D'altronde, come stupirsi che a frequentare la metropolitana sia soltanto una parte della popolazione, la meno fortunata? Leggo sui giornali un rapporto di Legambiente secondo cui a Roma ci sono 70 automobili ogni 100 abitanti (abitanti, non nuclei familiari) contro le 32 di Berlino e le 26 di Parigi.

Ma a Parigi il comune privilegia da sempre il trasporto pubblico e a Berlino c'è la metropolitana forse più silenziosa e civile del mondo. Settanta automobili ogni 100 abitanti! Non guido e faccio dunque parte del 30 per cento che non ha l'auto. Per di più amo poco i tassisti, ma vivo nel paese di Padoa Schioppa, di Marchionne, degli economisti più accreditati, che ritengono che il segreto della ripresa economica stia ancora nell'aumento della produzione di automobili…

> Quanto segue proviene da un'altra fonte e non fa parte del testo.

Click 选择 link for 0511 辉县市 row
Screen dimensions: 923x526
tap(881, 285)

Sto divagando, ma "tutto si tiene". È degli stranieri in Italia, a partire da Roma, che volevo parlare. Io sono mattiniero, lavoro meglio nelle prime ore della giornata, vado in ufficio all'alba e il metrò comincia a essere affollato prima delle sei. Ma di stranieri.

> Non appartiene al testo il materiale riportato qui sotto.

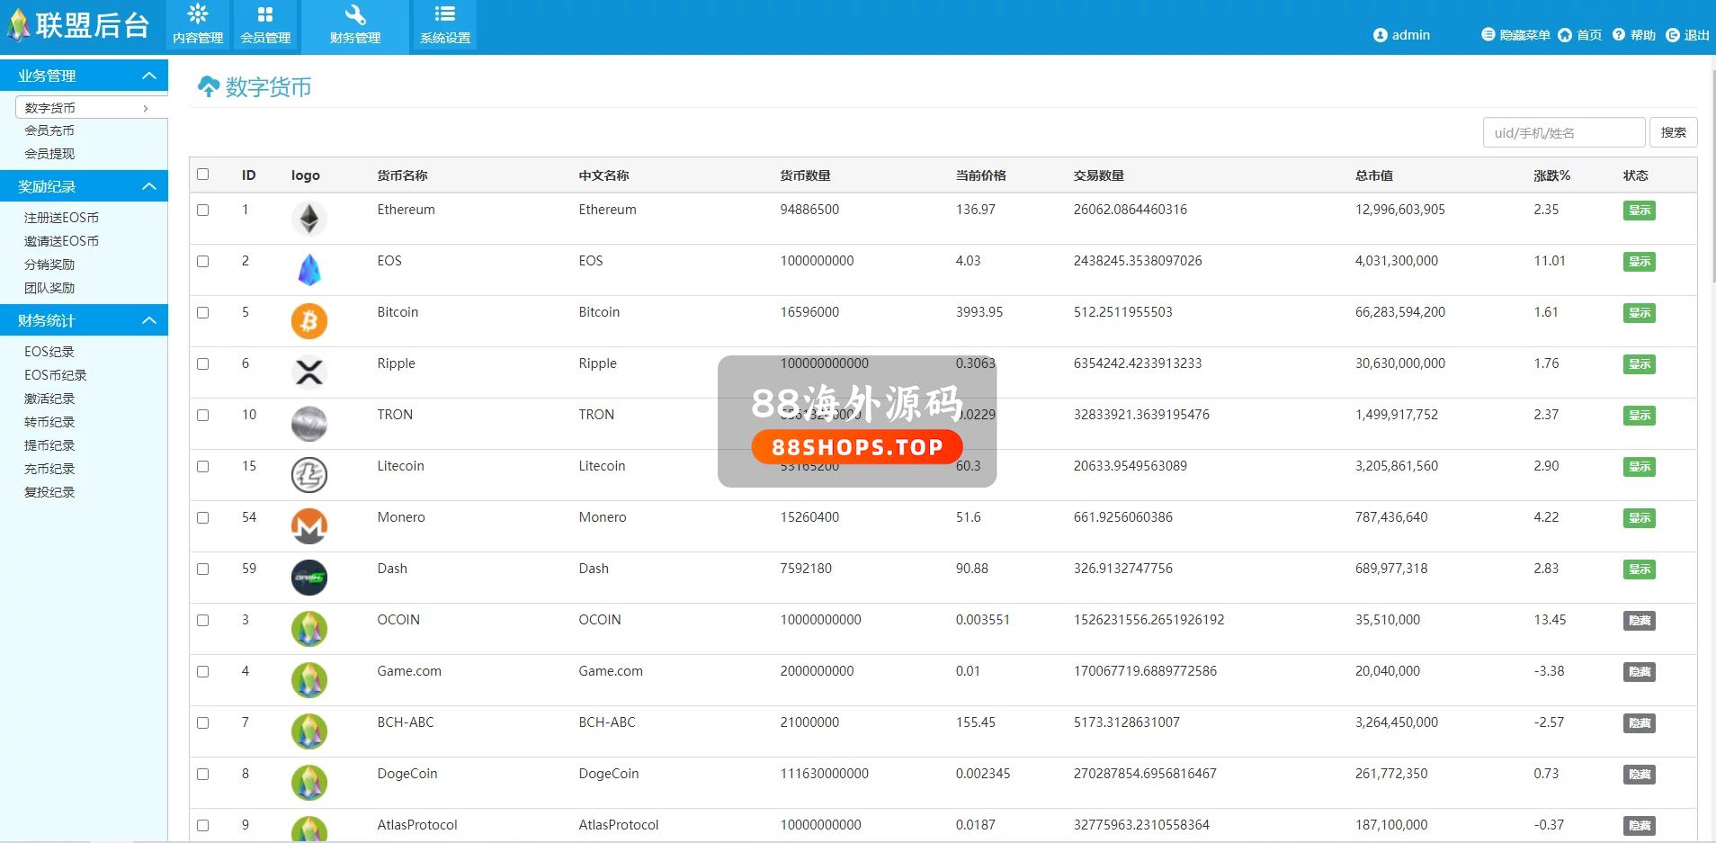Check the select-all checkbox in table header
The image size is (1716, 843).
[x=203, y=175]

A occhio, a quell'ora gli stranieri sono 70, forse 80 passeggeri su cento. Giro l'Italia e ho visto che lo stesso vale per la metropolitana di Milano, per i tram e gli autobus di tutte le città italiane. Nei volti assonnati degli uomini e delle donne, giovani o adulti, che vanno al lavoro in quelle ore, mi sembra di riconoscere volti e situazioni del passato: i tram dell'alba nella Torino o nella Milano del boom, la "circolare" di Roma, gli autobus napoletani degli anni settanta e ottanta.

Allora si trattava di italiani e solo di italiani, e di settori sociali ben definiti anche se in certi anni, al nord, erano più i meridionali che i settentrionali. Adesso si tratta di stranieri, che hanno sostituito gli italiani in quei lavori che non amiamo più fare – con ragione – e che esigono almeno due traversate quotidiane della città e delle periferie.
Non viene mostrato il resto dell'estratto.